Not ten yards away the long neck strained and weaved desperately, bowing towards us with frantic efforts. The wicked green eyes flamed, and the teeth snapped and chattered greedily. The murky breath from between them flooded the cavern noisomely. The whole horrible scene stood out in frightful distinctness against the background of dark rock.
Then the dip-flame reached Lessaution’s fingers, and with a curse he dropped it. The fall of the darkness upon that brief but all too vivid glimpse of horror unmanned us all. With a gasp we turned and fled recklessly into the darkness of the waterway without waiting for a light, paddling and splashing through the pools, tripping each other up, reeling, wrestling, smiting and bruising our limbs against the rocks. Finally with bleeding fingers, and wet with perspiration and roof-drip we stumbled out into the dimness of the temple cave, panting, dishevelled, like whipped curs, coughing still with the vile stench of that fearful kennel, shivering yet with the narrowness of our escape.
With broken sentences and half-coherent words we arranged the order of our ascent, and were hauled up one by one. With grateful lungs and dazzled eyes we greeted the freshness of the glacier slopes, though it was with dejected mien we slunk back to the ship. We sought victual, and later, tobacco, discussing the same on deck for appreciable minutes before any one ventured to refer to our adventure, even Lessaution’s fund of conversation being dried up by his sense of defeat.
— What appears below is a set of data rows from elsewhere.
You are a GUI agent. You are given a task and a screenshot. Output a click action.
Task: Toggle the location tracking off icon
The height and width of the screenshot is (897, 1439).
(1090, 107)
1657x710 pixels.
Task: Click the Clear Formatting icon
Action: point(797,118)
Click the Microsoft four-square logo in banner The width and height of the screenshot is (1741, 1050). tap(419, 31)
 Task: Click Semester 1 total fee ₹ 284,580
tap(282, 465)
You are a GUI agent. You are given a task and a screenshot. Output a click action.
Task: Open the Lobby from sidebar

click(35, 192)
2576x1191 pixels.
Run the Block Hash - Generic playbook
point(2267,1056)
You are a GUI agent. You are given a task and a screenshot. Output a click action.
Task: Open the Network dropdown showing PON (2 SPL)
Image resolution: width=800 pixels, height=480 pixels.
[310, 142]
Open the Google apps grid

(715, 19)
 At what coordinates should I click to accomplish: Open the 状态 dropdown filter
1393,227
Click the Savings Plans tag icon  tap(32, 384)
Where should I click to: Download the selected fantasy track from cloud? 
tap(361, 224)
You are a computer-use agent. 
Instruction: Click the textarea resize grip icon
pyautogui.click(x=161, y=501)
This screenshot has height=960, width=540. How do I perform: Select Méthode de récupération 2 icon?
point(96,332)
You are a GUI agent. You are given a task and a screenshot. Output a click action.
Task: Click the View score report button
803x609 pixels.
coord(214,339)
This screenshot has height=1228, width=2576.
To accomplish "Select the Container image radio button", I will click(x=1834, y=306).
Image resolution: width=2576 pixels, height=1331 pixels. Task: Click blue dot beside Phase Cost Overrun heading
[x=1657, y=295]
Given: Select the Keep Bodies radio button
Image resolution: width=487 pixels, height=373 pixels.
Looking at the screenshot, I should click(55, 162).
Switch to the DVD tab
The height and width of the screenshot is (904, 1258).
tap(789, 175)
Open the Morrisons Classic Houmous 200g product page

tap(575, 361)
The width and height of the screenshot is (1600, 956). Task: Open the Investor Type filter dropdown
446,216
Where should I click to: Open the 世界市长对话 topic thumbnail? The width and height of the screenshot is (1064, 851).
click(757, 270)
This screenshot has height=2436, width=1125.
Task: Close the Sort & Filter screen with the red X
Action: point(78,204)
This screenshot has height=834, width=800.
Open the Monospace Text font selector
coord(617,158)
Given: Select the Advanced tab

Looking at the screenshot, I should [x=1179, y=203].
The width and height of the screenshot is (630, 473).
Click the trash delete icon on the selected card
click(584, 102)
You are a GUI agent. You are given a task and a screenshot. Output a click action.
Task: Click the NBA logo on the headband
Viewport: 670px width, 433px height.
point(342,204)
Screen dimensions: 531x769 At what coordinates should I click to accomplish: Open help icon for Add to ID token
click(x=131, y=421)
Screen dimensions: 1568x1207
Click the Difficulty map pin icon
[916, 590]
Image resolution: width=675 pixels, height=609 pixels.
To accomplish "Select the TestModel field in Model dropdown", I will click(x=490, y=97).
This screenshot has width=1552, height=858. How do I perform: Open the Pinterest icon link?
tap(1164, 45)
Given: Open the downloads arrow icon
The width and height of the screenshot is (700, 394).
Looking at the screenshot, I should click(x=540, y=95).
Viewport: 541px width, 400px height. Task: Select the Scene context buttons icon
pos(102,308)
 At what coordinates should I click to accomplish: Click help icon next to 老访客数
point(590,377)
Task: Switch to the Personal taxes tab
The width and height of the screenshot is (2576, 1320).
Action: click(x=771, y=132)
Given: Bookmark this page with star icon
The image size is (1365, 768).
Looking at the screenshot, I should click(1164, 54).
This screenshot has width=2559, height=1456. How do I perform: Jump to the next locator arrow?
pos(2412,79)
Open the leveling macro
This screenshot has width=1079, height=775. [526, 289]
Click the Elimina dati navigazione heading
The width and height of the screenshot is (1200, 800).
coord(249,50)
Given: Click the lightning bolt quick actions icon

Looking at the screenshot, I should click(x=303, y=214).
It was Garlicke who opened the conversation, and from a sporting point of view. He is a sort of sans appel on the subject of weapons of the chase, being a noted man at the running deer and such-like competitions, as well as a keen game shot. He demonstrated that the sporting Männlicher rifle was the instrument marked out for the destruction of the Monster, giving his reasons for supposing that its bullet would penetrate any hide, provided that the missile had a hollow point. He regretted intensely that he had not had one of these useful implements at hand during the late rencontre.
Then the babble joined upon this issue and others flowing from it, and we felt our nerves grow back to us with our words, each of us expressing the opinion that to the determined man, armed with modern weapons, Dinosaurs were not necessarily invulnerable, and each asking, on reflection, no better than to beard the Beast again in his lair with suitable arms.
In which wordy tournament Lessaution, as was to be expected, rode triumphant down the lists, being willing, so he assured us, to compete with the Great Atrocity, equipped with no more than his native intelligence and a squirt.
This latter he proposed to fill with diluted prussic acid—of the commodity in question we possessed not a molecule, which he regarded as beside the question—and therewith advance down the passage up which two hours before he had so ingloriously fled. Arriving within range of the gaping mouth, he would fill it with the fatal fluid. But one frightful writhe and M. le Dinosaure would lie dead at his feet. V’là tout.
This versatile proposal was met with abounding laughter, the which daunted him in no degree, but cheered us all immensely. For with laughter returned self-respect, which had dropped from us in its entirety during the disgraceful rout of the morning, and we shook our fear from us as dogs shake their dripping coats. To each came great resolves to personally seek out and destroy the Monster, and complacent with the future renown thus inwardly promised, each turned patronizing attention to the talk of his fellows, using their banal conversation to cloak the deep and secret devices that seethed within his own brain. So content grew beneath the cloud of tobacco smoke, and pleasant talk expanded itself, and finally the ladies, under the persuasive tinkling of Gerry’s banjo, consented to enliven the rocky solitudes with a song.